>> START Dataset excerpts
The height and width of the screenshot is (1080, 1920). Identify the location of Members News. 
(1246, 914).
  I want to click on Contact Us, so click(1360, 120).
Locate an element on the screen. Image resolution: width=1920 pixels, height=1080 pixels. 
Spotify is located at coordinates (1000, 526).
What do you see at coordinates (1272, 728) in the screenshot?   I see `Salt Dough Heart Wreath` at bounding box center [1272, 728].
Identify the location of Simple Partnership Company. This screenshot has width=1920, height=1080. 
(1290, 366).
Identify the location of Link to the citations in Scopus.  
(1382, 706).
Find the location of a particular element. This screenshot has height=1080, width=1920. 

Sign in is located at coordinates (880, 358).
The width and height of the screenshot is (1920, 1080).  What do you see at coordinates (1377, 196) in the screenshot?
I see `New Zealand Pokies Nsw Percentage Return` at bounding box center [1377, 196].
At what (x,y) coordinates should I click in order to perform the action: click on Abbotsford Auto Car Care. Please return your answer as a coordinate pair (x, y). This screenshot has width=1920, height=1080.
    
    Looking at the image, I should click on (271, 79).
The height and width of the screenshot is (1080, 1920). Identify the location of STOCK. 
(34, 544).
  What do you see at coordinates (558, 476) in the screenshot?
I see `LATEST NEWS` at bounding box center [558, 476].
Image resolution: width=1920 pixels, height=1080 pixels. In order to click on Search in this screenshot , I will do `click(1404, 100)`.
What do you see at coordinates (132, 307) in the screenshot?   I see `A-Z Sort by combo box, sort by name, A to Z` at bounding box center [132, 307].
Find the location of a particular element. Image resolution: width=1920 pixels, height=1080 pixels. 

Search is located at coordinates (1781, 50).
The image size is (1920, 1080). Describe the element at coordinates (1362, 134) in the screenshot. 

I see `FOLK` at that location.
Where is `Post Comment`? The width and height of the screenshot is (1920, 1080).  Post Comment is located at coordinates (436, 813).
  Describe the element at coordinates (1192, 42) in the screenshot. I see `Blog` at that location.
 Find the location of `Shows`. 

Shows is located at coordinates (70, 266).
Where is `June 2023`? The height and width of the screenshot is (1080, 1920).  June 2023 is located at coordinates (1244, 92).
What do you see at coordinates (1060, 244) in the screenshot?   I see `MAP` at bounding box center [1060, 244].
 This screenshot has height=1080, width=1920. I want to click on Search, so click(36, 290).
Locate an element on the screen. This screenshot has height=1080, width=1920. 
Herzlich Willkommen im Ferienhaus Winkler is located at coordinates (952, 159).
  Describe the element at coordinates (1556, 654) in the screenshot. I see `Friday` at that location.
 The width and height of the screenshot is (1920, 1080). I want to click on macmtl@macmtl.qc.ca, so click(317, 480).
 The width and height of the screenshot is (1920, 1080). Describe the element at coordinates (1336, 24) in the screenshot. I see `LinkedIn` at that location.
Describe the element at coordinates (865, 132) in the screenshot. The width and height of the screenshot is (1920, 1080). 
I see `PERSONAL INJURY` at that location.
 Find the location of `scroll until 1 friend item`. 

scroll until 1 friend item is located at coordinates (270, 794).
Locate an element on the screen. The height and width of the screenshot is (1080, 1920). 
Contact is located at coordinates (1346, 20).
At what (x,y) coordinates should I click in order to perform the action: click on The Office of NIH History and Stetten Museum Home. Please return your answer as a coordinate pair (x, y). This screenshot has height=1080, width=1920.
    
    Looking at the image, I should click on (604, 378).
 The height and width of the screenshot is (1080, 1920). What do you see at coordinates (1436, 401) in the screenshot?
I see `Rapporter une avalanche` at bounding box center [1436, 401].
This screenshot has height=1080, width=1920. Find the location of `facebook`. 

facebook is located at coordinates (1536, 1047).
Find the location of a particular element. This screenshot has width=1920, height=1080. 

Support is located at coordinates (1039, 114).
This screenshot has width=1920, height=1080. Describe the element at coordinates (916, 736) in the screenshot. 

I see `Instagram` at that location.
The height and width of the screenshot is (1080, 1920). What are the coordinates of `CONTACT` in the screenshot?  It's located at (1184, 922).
>> END Dataset excerpts
Exercise objective: Quote all of the data above verbatim, line for line.

The completed task:
The height and width of the screenshot is (1080, 1920). Identify the location of Members News. 
(1246, 914).
  I want to click on Contact Us, so click(1360, 120).
Locate an element on the screen. Image resolution: width=1920 pixels, height=1080 pixels. 
Spotify is located at coordinates (1000, 526).
What do you see at coordinates (1272, 728) in the screenshot?   I see `Salt Dough Heart Wreath` at bounding box center [1272, 728].
Identify the location of Simple Partnership Company. This screenshot has width=1920, height=1080. 
(1290, 366).
Identify the location of Link to the citations in Scopus.  
(1382, 706).
Find the location of a particular element. This screenshot has height=1080, width=1920. 

Sign in is located at coordinates (880, 358).
The width and height of the screenshot is (1920, 1080).  What do you see at coordinates (1377, 196) in the screenshot?
I see `New Zealand Pokies Nsw Percentage Return` at bounding box center [1377, 196].
At what (x,y) coordinates should I click in order to perform the action: click on Abbotsford Auto Car Care. Please return your answer as a coordinate pair (x, y). This screenshot has width=1920, height=1080.
    
    Looking at the image, I should click on (271, 79).
The height and width of the screenshot is (1080, 1920). Identify the location of STOCK. 
(34, 544).
  What do you see at coordinates (558, 476) in the screenshot?
I see `LATEST NEWS` at bounding box center [558, 476].
Image resolution: width=1920 pixels, height=1080 pixels. In order to click on Search in this screenshot , I will do `click(1404, 100)`.
What do you see at coordinates (132, 307) in the screenshot?   I see `A-Z Sort by combo box, sort by name, A to Z` at bounding box center [132, 307].
Find the location of a particular element. Image resolution: width=1920 pixels, height=1080 pixels. 

Search is located at coordinates (1781, 50).
The image size is (1920, 1080). Describe the element at coordinates (1362, 134) in the screenshot. 

I see `FOLK` at that location.
Where is `Post Comment`? The width and height of the screenshot is (1920, 1080).  Post Comment is located at coordinates (436, 813).
  Describe the element at coordinates (1192, 42) in the screenshot. I see `Blog` at that location.
 Find the location of `Shows`. 

Shows is located at coordinates (70, 266).
Where is `June 2023`? The height and width of the screenshot is (1080, 1920).  June 2023 is located at coordinates (1244, 92).
What do you see at coordinates (1060, 244) in the screenshot?   I see `MAP` at bounding box center [1060, 244].
 This screenshot has height=1080, width=1920. I want to click on Search, so click(36, 290).
Locate an element on the screen. This screenshot has height=1080, width=1920. 
Herzlich Willkommen im Ferienhaus Winkler is located at coordinates (952, 159).
  Describe the element at coordinates (1556, 654) in the screenshot. I see `Friday` at that location.
 The width and height of the screenshot is (1920, 1080). I want to click on macmtl@macmtl.qc.ca, so click(317, 480).
 The width and height of the screenshot is (1920, 1080). Describe the element at coordinates (1336, 24) in the screenshot. I see `LinkedIn` at that location.
Describe the element at coordinates (865, 132) in the screenshot. The width and height of the screenshot is (1920, 1080). 
I see `PERSONAL INJURY` at that location.
 Find the location of `scroll until 1 friend item`. 

scroll until 1 friend item is located at coordinates (270, 794).
Locate an element on the screen. The height and width of the screenshot is (1080, 1920). 
Contact is located at coordinates (1346, 20).
At what (x,y) coordinates should I click in order to perform the action: click on The Office of NIH History and Stetten Museum Home. Please return your answer as a coordinate pair (x, y). This screenshot has height=1080, width=1920.
    
    Looking at the image, I should click on (604, 378).
 The height and width of the screenshot is (1080, 1920). What do you see at coordinates (1436, 401) in the screenshot?
I see `Rapporter une avalanche` at bounding box center [1436, 401].
This screenshot has height=1080, width=1920. Find the location of `facebook`. 

facebook is located at coordinates (1536, 1047).
Find the location of a particular element. This screenshot has width=1920, height=1080. 

Support is located at coordinates (1039, 114).
This screenshot has width=1920, height=1080. Describe the element at coordinates (916, 736) in the screenshot. 

I see `Instagram` at that location.
The height and width of the screenshot is (1080, 1920). What are the coordinates of `CONTACT` in the screenshot?  It's located at (1184, 922).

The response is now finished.